Полковник был ладно сложенным мужчиной почти такого же роста, как и австралиец, облик его не вязался с лицом, которое, по мнению Накамуры, походило на мешок и обвисало по обе стороны его острого, как акулий плавник, носа, режущего пополам обвислые морщинистые щеки.
Кота и не подумал ходить вокруг да около, а сразу заговорил о деле, сообщив, что уедет утром, как только удастся отыскать транспорт.

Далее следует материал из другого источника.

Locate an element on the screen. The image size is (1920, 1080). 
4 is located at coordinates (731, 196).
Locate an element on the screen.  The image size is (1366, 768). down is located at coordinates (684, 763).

Из мокрой кожаной сумки полковник извлек вощеную матерчатую папку и достал из нее лист с отпечатанными на машинке приказами и несколько чертежей, все они до того промокли, что облепили пальцы Накамуры, когда тот стал читать написанное на листке. В приказах не было ничего сложного, и приняты они были радушно.
Первый приказ носил характер технический. Невзирая на то что основная просека под железную дорогу была наполовину закончена, командование Железнодорожных войск изменило для Накамуры первоначальные планы. Теперь было необходимо увеличить просеку на треть, чтобы облегчить решение проблем со сведением откосов на следующем участке. Новая просека потребует дополнительной выемки и переноски еще трех тысяч кубометров скальных пород.